| Source text |
Ben “The One-Armed Bandit” Trovato

Job Application to the Evangelical Seminary of Southern Africa

Dear Father,

I have received word through the Lord’s grapevine that you are looking for men and women to be trained as missionaries and sent into darkest Africa to convert the godless heathens to Christianity.

I do not wish to sound presumptuous, but I think you should forget the women. Don’t you remember what happened in the Garden of Eden? Of course you do. But nor do you wish to fall foul of the Commission for Gender Equality. Their wrath is worse than that of God.

In spite of my criminal record, I think I may have been born for this job. I love the idea of travelling to remote regions, meeting new people, absorbing different cultures and then, just when they are relaxing after dinner, rising up and telling them in a booming voice that the mother of all harlots will burn the number 666 into their foreheads if they do not change their graven image-worshipping ways.

There are nearly two billion Christians in the world. This is not nearly enough. The trigger-happy Muslims, cow-hugging Hindus and holier-than-thou Buddhists are right behind us and we have to move fast.

I am not afraid to go anywhere, but there are some countries where proselytizing is forbidden. Zimbabwe is one of them, now that Robert Mugabe is in the service of the Dark Lord. Sudan could be another. Should you wish to dispatch me to one of these wretched lands, it would be best that I go disguised as a tourist, a charity worker or a TV weatherman. It seems to be working for Derek Van Dam.

I would like to do for the pagans of Africa what the missionaries did for the Red Indians in America. In less than 200 years, the Comanche, Arapaho, Cherokee and Apache went from being noble savages running with the wolves to successful Christian alcoholics running drugs and casinos.

Today, I am happy to say, the reservations are full of face brick churches instead of satanic sweat lodges.

Before I accept the job, I need to know where you stand on witch burning. Luke 19.27 says: “But those mine enemies, which would not that I should reign over them, bring hither, and slay them before me.”

I am a very tolerant man, but my friends know not to bring witches unto my house, especially not when the cricket is on. The Weber is used to sacrifice marinated lambs and spatchcock chickens. The bonfire in the back yard is used to burn witches. I have only ever set three alight. The rest escaped.

With the global financial meltdown, firelighters and decent firewood are luxuries that I can no longer afford. Please let me know if there is a cheaper way to slay mine enemies.

(Source data)

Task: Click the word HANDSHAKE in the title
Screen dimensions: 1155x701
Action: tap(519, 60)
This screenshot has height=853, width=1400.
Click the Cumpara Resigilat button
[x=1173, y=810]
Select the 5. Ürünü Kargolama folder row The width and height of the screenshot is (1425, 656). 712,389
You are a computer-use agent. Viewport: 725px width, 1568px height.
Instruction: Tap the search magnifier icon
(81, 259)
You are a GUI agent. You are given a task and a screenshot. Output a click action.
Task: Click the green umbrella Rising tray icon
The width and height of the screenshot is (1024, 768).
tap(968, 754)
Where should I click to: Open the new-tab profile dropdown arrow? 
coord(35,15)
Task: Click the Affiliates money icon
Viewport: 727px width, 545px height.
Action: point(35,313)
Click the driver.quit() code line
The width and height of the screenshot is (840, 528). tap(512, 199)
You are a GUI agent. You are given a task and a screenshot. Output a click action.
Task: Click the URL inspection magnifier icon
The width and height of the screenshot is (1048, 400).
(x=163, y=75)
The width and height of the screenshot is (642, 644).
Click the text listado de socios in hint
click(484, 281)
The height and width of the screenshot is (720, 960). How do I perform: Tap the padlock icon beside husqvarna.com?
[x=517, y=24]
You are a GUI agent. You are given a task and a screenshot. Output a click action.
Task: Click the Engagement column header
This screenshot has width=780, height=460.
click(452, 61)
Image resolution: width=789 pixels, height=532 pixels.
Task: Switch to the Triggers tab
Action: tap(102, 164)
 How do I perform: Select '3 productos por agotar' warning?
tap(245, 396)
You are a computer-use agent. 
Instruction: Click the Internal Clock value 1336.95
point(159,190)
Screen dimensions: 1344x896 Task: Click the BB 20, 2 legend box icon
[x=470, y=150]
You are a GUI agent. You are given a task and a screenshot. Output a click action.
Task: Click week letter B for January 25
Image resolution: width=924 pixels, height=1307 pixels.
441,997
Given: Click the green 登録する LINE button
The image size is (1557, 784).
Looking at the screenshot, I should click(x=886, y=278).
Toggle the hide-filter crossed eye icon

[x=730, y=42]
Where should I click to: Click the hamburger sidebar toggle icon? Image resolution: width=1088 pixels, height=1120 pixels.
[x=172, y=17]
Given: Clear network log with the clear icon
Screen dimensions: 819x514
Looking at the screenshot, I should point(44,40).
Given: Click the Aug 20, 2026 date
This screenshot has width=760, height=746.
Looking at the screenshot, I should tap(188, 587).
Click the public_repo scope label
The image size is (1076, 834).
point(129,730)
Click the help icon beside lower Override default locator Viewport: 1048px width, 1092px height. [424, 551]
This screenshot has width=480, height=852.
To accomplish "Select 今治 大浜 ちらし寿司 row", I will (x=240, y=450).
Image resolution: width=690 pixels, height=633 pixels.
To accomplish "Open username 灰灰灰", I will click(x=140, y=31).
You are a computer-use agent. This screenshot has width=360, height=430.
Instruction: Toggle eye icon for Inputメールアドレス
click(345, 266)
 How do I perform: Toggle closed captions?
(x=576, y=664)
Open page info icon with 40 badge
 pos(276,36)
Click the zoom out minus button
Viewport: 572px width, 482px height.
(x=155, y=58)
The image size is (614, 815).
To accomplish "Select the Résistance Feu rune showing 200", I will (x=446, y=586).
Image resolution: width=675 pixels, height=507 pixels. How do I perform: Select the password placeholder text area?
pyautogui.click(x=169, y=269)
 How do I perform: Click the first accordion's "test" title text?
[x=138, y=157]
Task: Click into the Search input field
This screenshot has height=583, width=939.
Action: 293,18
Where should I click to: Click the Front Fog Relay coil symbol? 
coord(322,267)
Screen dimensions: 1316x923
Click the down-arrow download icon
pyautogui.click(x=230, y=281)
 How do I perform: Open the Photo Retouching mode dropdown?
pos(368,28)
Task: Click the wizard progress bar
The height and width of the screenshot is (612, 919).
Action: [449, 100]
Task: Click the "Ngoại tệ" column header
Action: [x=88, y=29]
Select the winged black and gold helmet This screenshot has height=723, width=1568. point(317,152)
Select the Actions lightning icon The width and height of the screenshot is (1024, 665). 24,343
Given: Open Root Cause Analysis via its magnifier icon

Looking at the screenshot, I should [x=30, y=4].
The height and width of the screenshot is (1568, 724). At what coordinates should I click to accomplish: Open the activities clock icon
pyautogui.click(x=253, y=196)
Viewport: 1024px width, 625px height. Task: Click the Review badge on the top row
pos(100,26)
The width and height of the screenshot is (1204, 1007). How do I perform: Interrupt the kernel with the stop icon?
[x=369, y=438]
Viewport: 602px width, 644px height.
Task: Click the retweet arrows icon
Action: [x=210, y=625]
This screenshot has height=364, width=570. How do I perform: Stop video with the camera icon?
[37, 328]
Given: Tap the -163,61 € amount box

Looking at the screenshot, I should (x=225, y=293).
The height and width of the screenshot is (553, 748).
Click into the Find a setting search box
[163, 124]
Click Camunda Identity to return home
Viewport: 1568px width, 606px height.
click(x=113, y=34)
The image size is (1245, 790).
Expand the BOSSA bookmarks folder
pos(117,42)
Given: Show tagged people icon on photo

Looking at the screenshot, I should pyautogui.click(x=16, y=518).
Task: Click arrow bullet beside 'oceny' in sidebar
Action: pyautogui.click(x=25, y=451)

| Requirement 1 |
Please rewrite the job application, beginning at the words "I am a very" and stopping after "The rest escaped.", with "Weber" replaced by "braai".
| Requirement 2 |
Answer these questions from the job application:
(a) How many Christians in the world does it give?
(b) Which Bible verse does it quote?
(c) How many witches has the writer set alight?

| Written answer 1 |
I am a very tolerant man, but my friends know not to bring witches unto my house, especially not when the cricket is on. The braai is used to sacrifice marinated lambs and spatchcock chickens. The bonfire in the back yard is used to burn witches. I have only ever set three alight. The rest escaped.

| Written answer 2 |
(a) Nearly two billion
(b) Luke 19.27
(c) Three